This was how Maidan began — the angry English-speakers of Kiev. This crowd was lamenting Yanukovych's decision to break off signing a crucial trade accord with the European Union. The crowds camping out in the rain were lamenting a turn backwards to Russia — which wanted Ukraine incorporated into its own customs union.
Nayem stressed: "There was more than one Maidan. Repression was a radicaliser." The violence called people to the square. First came the thinking elite: men from the IT departments. Then came more: factory workers. Then came everyone: peasants from the West. Yanukovych turned to Putin. The stakes were now clear. Maidan had become a street battle for Ukrainian independence.
February was the cruellest month. Repression radicalised Maidan into a militia. Live rounds began. Negotiations broke down. Rightists from the square jeered politicians. Berkut fired on the crowds and tried to drive them from the square. Nayem was no longer leading events. The Pravy Sektor — the Right Sector — a radical and mysterious right-wing militia, led the final charge.
Yanukovych fled.

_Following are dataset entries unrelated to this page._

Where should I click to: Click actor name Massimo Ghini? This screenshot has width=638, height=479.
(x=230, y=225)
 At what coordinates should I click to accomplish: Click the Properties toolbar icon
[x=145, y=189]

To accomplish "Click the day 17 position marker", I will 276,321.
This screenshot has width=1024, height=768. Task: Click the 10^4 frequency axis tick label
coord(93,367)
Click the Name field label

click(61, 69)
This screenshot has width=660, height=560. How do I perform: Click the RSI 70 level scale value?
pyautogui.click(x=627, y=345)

There were days of joy. Mothers, fathers, children, militiamen wandered through his palace at Mezhyhirya. They used his toilet, sat at his desk. Ukraine was free to choose: the European Union and its lifestyle.

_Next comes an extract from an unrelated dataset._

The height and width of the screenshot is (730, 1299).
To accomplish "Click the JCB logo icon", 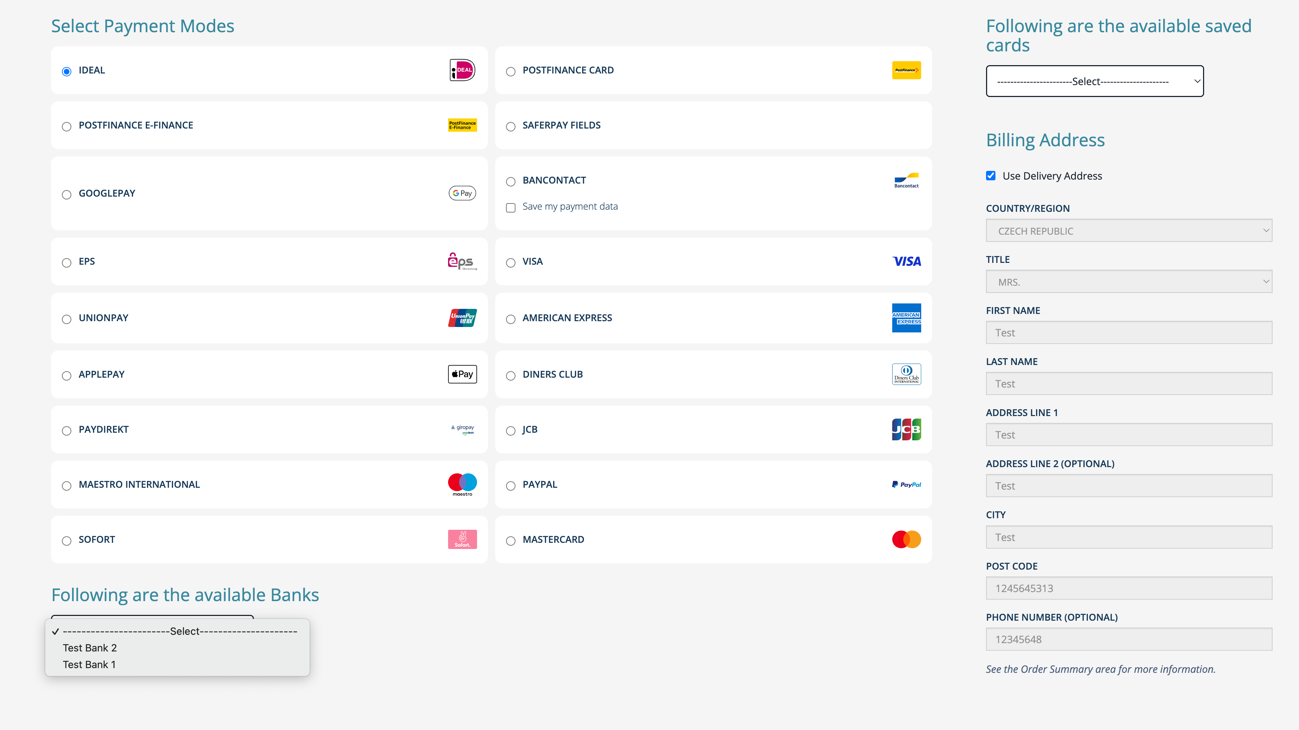I will pos(906,429).
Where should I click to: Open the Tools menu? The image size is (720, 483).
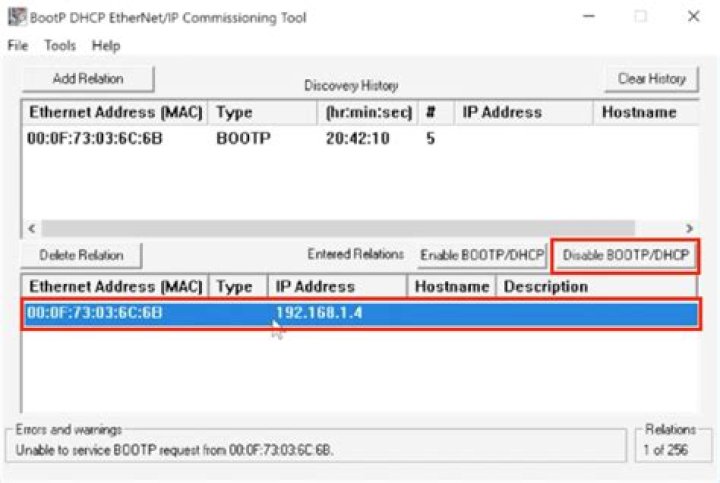60,46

Putin struck back. It was more Blink-krieg than Blitzkrieg. Russian forces occupied Crimea. Putin was back in the game. Russian propaganda was becoming true. The Kiev militia were growing — and the fringe Right Sector, though out of power, at less than 5 per cent in private polls — felt in charge in the tents of Maidan.
Nayem was out of sorts that night. The entire office was out of sorts. It was sinking in that Russia forces had not only occupied Crimea, they were planning to annex it. There was a shudder: that meant war.